Bill Browder, who has spent twenty-six years studying Vladimir Putin as his number one foreign enemy, says he believes the Russian leader is about to crack. In that time, Browder has learned one thing above all others: whenever Putin is in trouble at home, he starts a war abroad. It has worked every time. It is not working now, and a frightened Putin is a far more dangerous, and far more revealing, creature than a confident one.
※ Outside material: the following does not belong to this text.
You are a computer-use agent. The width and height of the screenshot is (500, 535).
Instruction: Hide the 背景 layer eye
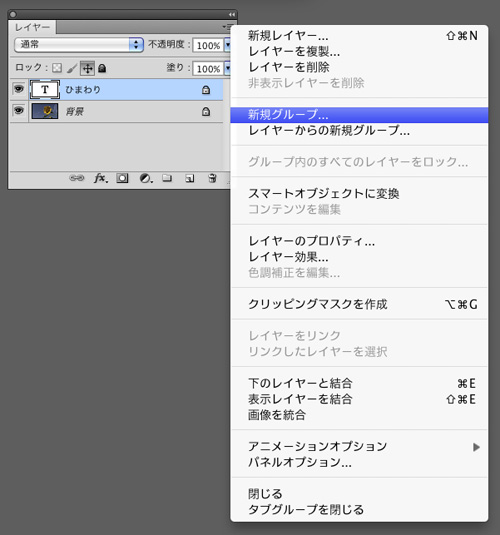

Putin's approval ratings plummet
Look at the polling. Putin's approval rating fell by 12.2 percentage points between late December and late April, reaching 65.6 per cent — the lowest level recorded during Russia's full-scale war against Ukraine, according to Russia's state-controlled polling agency VTsIOM. That was such a sharp decline that the Kremlin’s favourite pollster announced on 15 May it was changing the methodology with which it conducted its polls. Naturally, they then rose slightly. But it shows his favourite trick is a busted flush.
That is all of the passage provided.